I got feedback and conversation. We held informal showings, inviting others in to tell us exactly what we needed to move forward. We went to other people’s feedback sessions, watching with a careful eye and asking the best questions we could.
I got an education. In dance, yes, and in dance administration (see also: fundraising, marketing, promotions, event planning, stage managing, garment construction, lighting design, vocal performance, blogging, website design, Q&A facilitation, the creation and clean-up required for fake blood, IP laws, tax laws, networking, and hundreds of other subjects I’ve forgotten). I learned that after a show, your heart will fall apart. Eventually it will come back together. I learned how to hold the light, how to weave a spell, how to draw timing so tight the audience gasped when I let them go. I learned what to do with negative reviews and people who walked out mid-show.
I got friends. Smart, funny, kind friends, who care so damn much about this world we’re all born into and who live in the biggest picture and the smallest details, and everywhere in between.
I tried to give these things back, too, though I failed in many ways. My inability to live up to the dance community was part of the reason I couldn’t stay there. I couldn’t find my full, rounded, 360 self in that space. Always I felt compelled to round off the pointy bits, hide the job I had, pretend that it was always and ever dance, and only dance in my heart.
The culture of dance is, for the most part, supportive and communal. From the first time you put together a performance, you’re working with other artists — they’re performing in your show, they’re running the lights at the show, they’re MCing for you.
Writing, well, writing you can do all by yourself from a closet in the middle of nowhere, to some extent. You may not get anywhere with it, but you can write and write and write without a single other soul knowing you’re doing it. (Hi, Emily Dickinson).
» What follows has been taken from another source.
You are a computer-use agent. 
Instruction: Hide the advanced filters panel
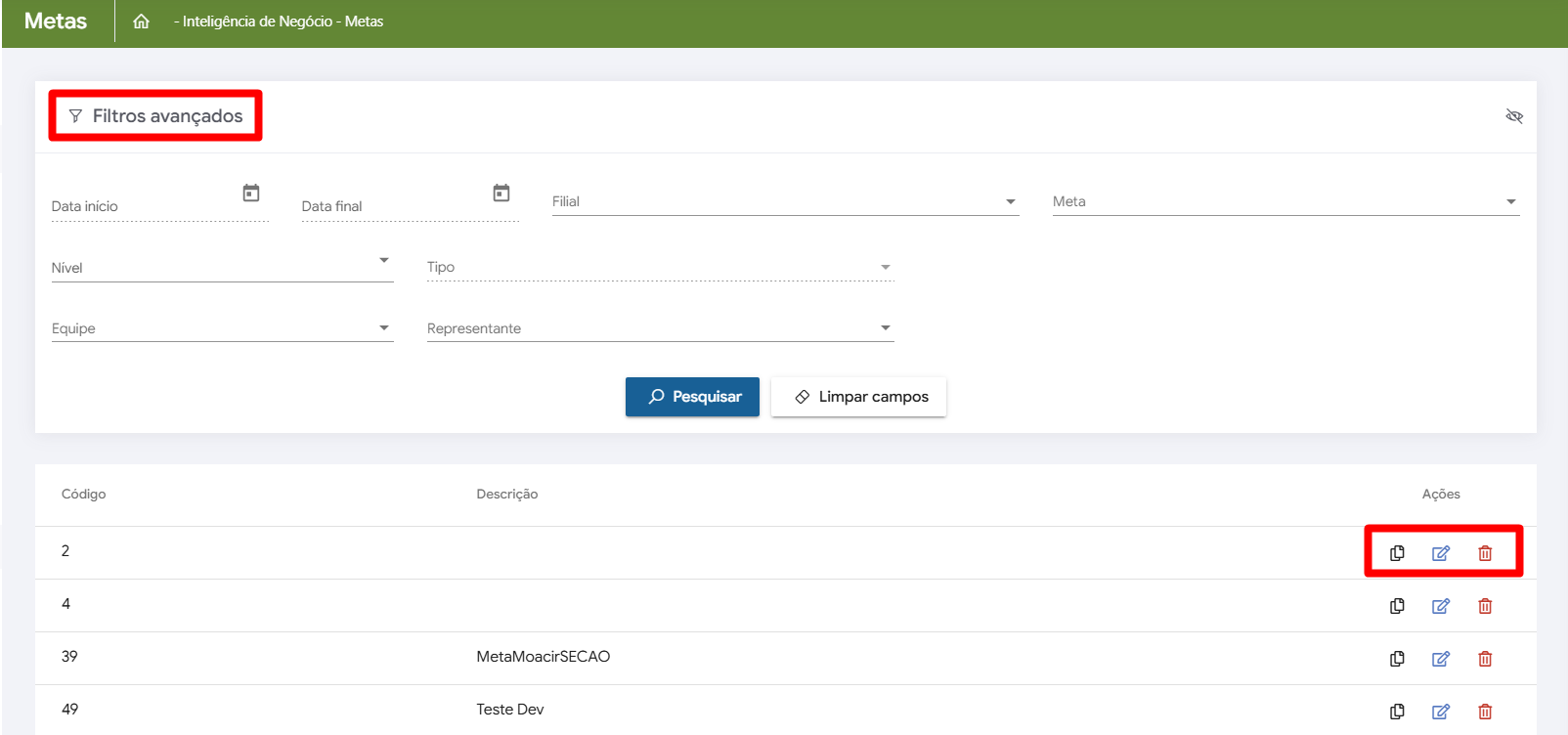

So as I’ve set about this writing path, and I’m not finding this elusive writing community, I think to myself: What am I missing? Where have I gone astray?
First, it’s not even accurate to say I haven’t got any writing community. I have found community in the writing world: A small group of women who write and work in the software industry have made a happy home for ourselves on a community Slack. These folks give me such joy and share so much wisdom, I wouldn’t be where I am without them. It’s easy to overlook what you already have.
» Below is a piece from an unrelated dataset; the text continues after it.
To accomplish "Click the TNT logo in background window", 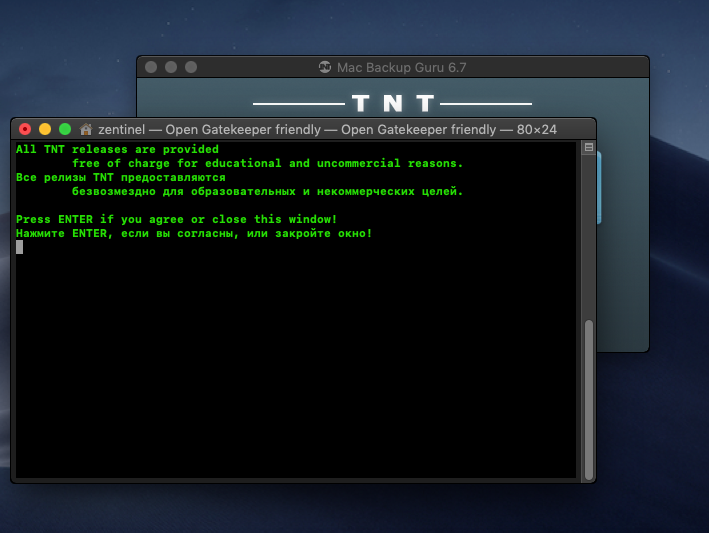I will 392,103.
I look around at the questions I have unanswered: Should I get an MFA? What kind of MFA would I even want? Should I apply for Clarion West? Where do people even find writing opportunities? How do you keep track of it all? I’m writing a novel and it’s taking forever and I’m worried everyone thinks I’m not doing anything creative at all — help!
I had a call with Andrew Simonet this morning, and among several dozen other gems, he said to me, “There is no writing world. There are just writers and publishers doing interesting shit.”
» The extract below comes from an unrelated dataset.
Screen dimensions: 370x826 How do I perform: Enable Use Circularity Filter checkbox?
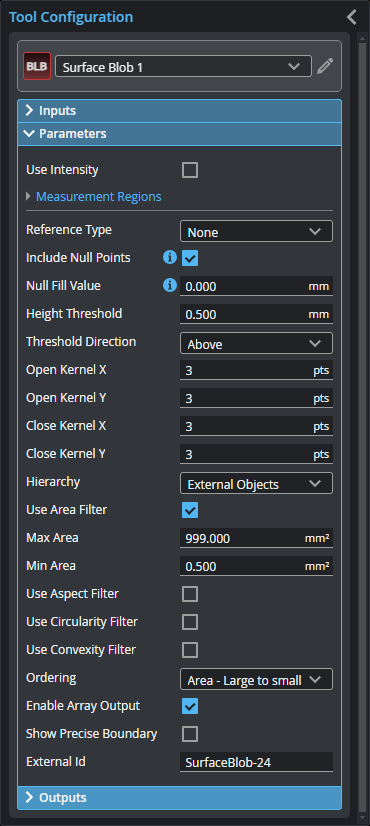(x=190, y=622)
There’s no secret club to which I need to find the doorway, the key, or the magic password.
No amount of changing who I am or what I’m into will grant me that secret door into the literary world.
So I’m rewriting the question. No longer am I going to sit here and wonder: Where can I find writing community? When will I find it? Where can I go and get it?
The question is now: What do I need right now? Feedback? Believing mirrors? Information? A general open-ended sloppy conversation about art? And who do I already know who can help me get there? What can I offer in return, and who do I know would benefit?
It’s just one day at a time, one conversation at a time, one person at a time.